Inti kritik Drucker adalah etika bisnis menjalankan semacam diskriminasi.
Mengapa dunia bisnis harus dibebankan dengan etika? Drucker juga berpendapat
bahwa etika bisnis itu menunjukkan adanya sisa-sisa dari sikap bermusuhan yang
lama terhadap bisnis dan kegiatan ekonomis.
Pendapat
dan kritik Drucker ini kemudian ditanggapai secara baik oleh More dan Hoffman.

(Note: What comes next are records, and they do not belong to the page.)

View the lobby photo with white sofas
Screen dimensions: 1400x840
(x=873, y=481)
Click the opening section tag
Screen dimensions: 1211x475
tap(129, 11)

Menurut mereka kritik itu sebenarnya tidak perlu dijawab sebab Drucker tidak
mengetahui apa yang dipersoalkan. Sebenarnya apa yang sampaikan oleh Drucker merupakan
sebuah tuduhan yang tidak mendasar. Orang bisnis membutuhkan etika itu sendiri.
Dan dalam bisnis tidak adanya diskriminasi, memperlakukan semua orang sama.
Sebab etika bisnis memiliki norma-norma umum tanpa pengecualian.
Ø Etika
bisnis itu kontradiktif
Pandangan
berikut berasal dari kaum skeptisisme yang memandang bahwa etika bisnis adalah
sesuatu yang naïf. Mereka merasa miris dengan adanya etika dalam bisnis ini.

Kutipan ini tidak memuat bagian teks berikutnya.